Friday, 1 August 2014

Central Bank of Kenya sets the Kenya Banks’ Reference Rate (KBRR)

The Central Bank of Kenya (CBK) did announce the first-ever Kenya Banks’ Reference Rate (KBRR). KBRR is the newfangled reference rate that has replaced the Base Lending Rate (BLR). It is worth noting that a reference rate is the rate, which determines the pay-offs in financial contracts. The parties involved in the contract have no control over the Reference Rate since none can manipulate. Over time, Kenya’s commercial banks have been using the BLR in pricing products such as loans.

During July 8, 2014, the CBK’s Monetary Policy Committee (MPC) set the rate at 8.50%. Again, KBRR was set at 9.13% with July 8, 2014 being its effective date. The directive by MPC means that all commercial banks have to price their products at 9.13% KBRR. This benchmark will be maintained until it is reviewed again on January 2015 lest market conditions change drastically.

Before the introduction of KBRR, commercial banks priced their loans through the BLR, which varied from bank-to-bank. The KBRR will therefore be the common Reference Rate across all commercial banks. The Total Cost of Credit (TCC) is the interest rate by commercial banks plus premium (k), which covers the cost of Risk, Margin and Funds by the banks. The KBRR means that commercial banks will not be in a position to manipulate their lending rates. The KBRR is common for all commercial banks. The only thing they have the freedom to manipulate is the premium (cost of Risk, Margin and Funds).

On a positive note, some commercials have already begun implementing the new MPC directive. This now heralds a new era for cheap loans in Kenya. CfC StanbicBank cut its BLR to 13.5% from 16%. Additionally, Standard Chartered Bank lowered the borrowing rates to 15.9% on personal loans, 14.9% on auto loans and 15.9% on mortgage bundles. This will open competition amongst commercial banks. This competition is healthy in the financial market and will eventually benefit the customer. The multiplier effects of such competition have long term effects on both micro- and macroeconomic variables.

The retail clients’ head in East Africa and Kenya for Standard Chartered Mr. Bhartesh Shah said: “Increased consumer appetite to borrow as well as an increasingly sophisticated consumer seeking more financial options prompted the bank to open up access to credit to people who wish to borrow but are otherwise restricted by the cost of credit,” said. Such actions lower the borrowing rate and eventually enabled more customers secure loans cheaply.

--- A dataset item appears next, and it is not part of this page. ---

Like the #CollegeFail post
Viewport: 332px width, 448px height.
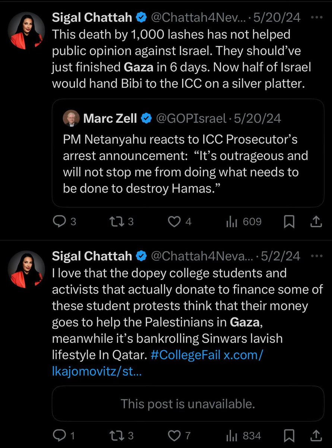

According to the CEO of Kenya Bankers Association (KBA) Habil Olaka: “The general direction of lending rates is downwards because the macroeconomic environment has been easing, the trend in the Central Bank Rate (CBR) is downwards, Treasury Bill rates are going downwards and deposit rates have also began moving downwards. The only problem has been transmitting that into the market.”